You knew it, but did he? Apparently, it would seem you led him to believe something other than what you're saying now.  It may have been lust, a convenient distraction and just something to do while you waited out your boyfriend, but it sounded like what you're saying now isn't what you were conveying to him while you were lusting after him.

Quote:
, I'd been attempting to sabotage the "relationship" with him since I have trouble hurting other people's feelings.

It doesn't appear as if you have any trouble hurting other people's feelings if this is how you proceeded with this guy. Treating him as an inconvenience--your words--IS offensive if he didn't agree to provide that service for you in the first place.  The fact is: you blatantly used him for gratification--all it was about was lust on your part--if the shoe was on the other foot, you'd be incensed that some guy used you as a convenience, a distraction while the woman he really wanted to be with got around to making up her mind to be with him--and then slapped you in the face by saying "she's a better woman than you are" whether or not you meant it. By the age of 31, you should have some command and understanding of the words you use with people.  Not being able to understand how a statement like that would bring about the hostility you now find yourself getting from him, at your age, is breathtaking.  If you were 15 years younger, yeah...

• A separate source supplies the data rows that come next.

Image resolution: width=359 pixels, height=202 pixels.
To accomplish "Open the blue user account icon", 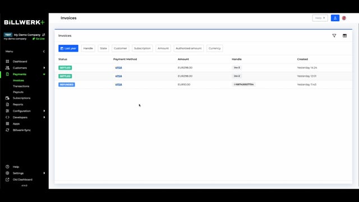I will [x=335, y=18].
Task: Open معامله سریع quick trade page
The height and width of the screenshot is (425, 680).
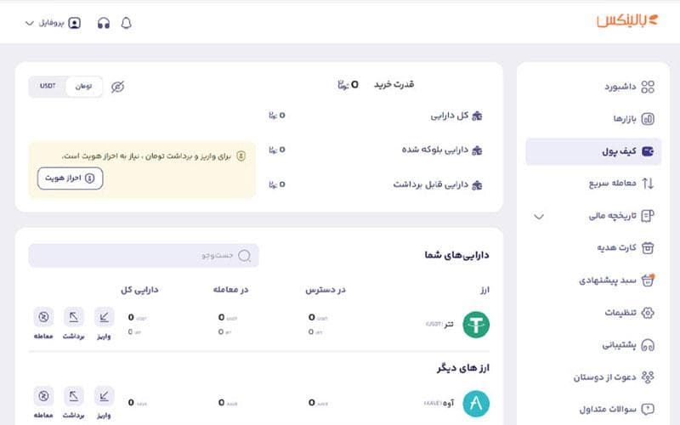Action: [606, 183]
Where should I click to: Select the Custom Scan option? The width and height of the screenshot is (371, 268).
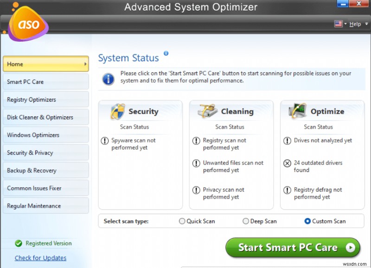307,221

Things are not going to be going back to the way they were before--sex has a way of obliterating that kind of a line especially when you didn't tell the other that that was your plan from the get-go.  They could have decided if they wanted to throw in with you or keep theirs to themselves.

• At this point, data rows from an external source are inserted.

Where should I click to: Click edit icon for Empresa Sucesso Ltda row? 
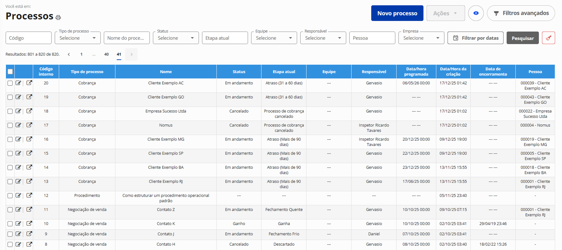tap(18, 111)
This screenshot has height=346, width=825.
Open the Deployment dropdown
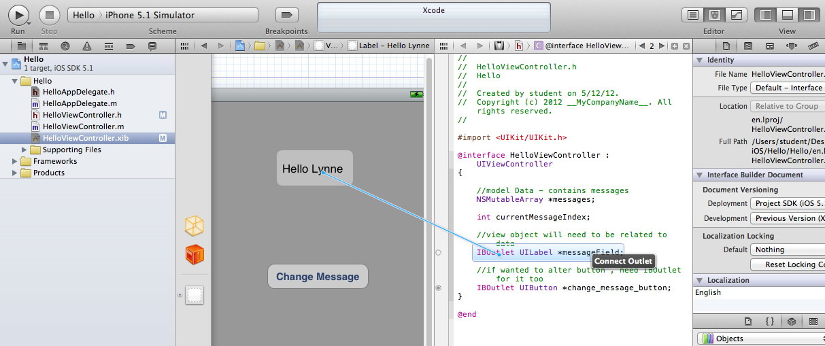pos(788,203)
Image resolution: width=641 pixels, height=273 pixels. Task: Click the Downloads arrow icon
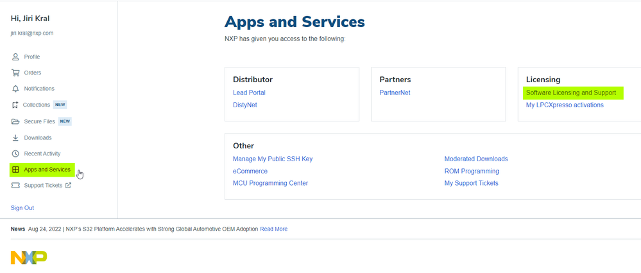click(x=15, y=138)
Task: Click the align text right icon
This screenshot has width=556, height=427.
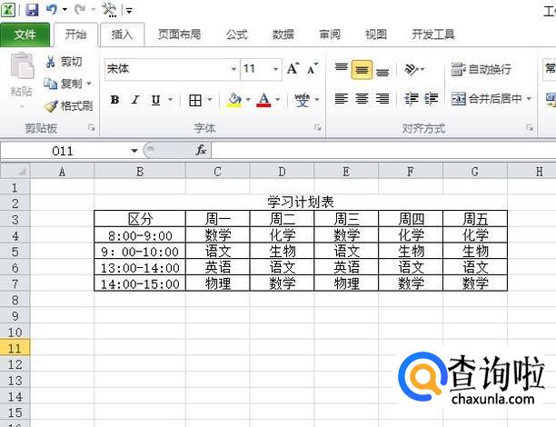Action: [382, 99]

As far as school is concerned,  you're going to be faced with the consequences of your actions every day for the foreseeable future should you continue to attend this same school and take the same classes. You're right--he doesn't want you there reminding him of how you bested him. You may not think that you did that, but that's what's going on in his head and it's from there than all of the animosity created by your actions stems.

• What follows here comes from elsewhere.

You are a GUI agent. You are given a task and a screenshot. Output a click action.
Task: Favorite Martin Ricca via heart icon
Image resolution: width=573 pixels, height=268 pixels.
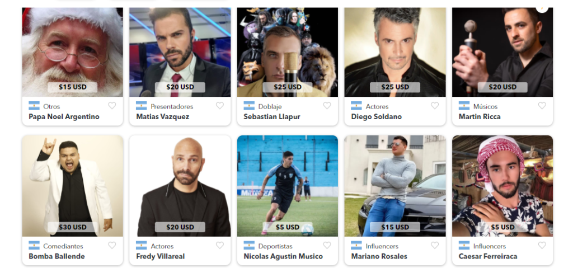(542, 106)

There is no getting away from that unless you change your schedule or school. People in your circle of classmates may start giving you the cold shoulder or stanky side-eye and silent treatment for how you chose to proceed with their friend--and as an adult, those are the consequences of the actions you willingly took, so you're going to have to pull up your big girl pants and take it.  Not much else you can do. Complaining to one will get around to all and then you'll be starring in the big campus drama with everyone watching to see what your big, weekly denouement will be.  When he's done letting his hurt feelings have a run off their leash, he'll eventually move on to something else.  Til then you are just going to have to cope--or make a change in your class schedule/location. That's about all you got right now.

 

iVillage Member
Registered: 12-22-2007
Sun, 10-28-2012 - 7:08pm

I'm not surprised that exhibit B called you a gold digger.  While you may not be a gold digger, his words were those of someone who was feeling hurt and used - and to make matters words had been insulted by you during the break up.      What on earth possessed you to tell this poor guy that your ex was a better man?  Such a comment can only lead to unnecessary hurt.

If you want to make things better at college, start by giving an unreserved apology to B.    And don't mention his comment about you being a gold digger because you brought that upon yourself. 

He may not accept your apology, but it's truly the only option you have.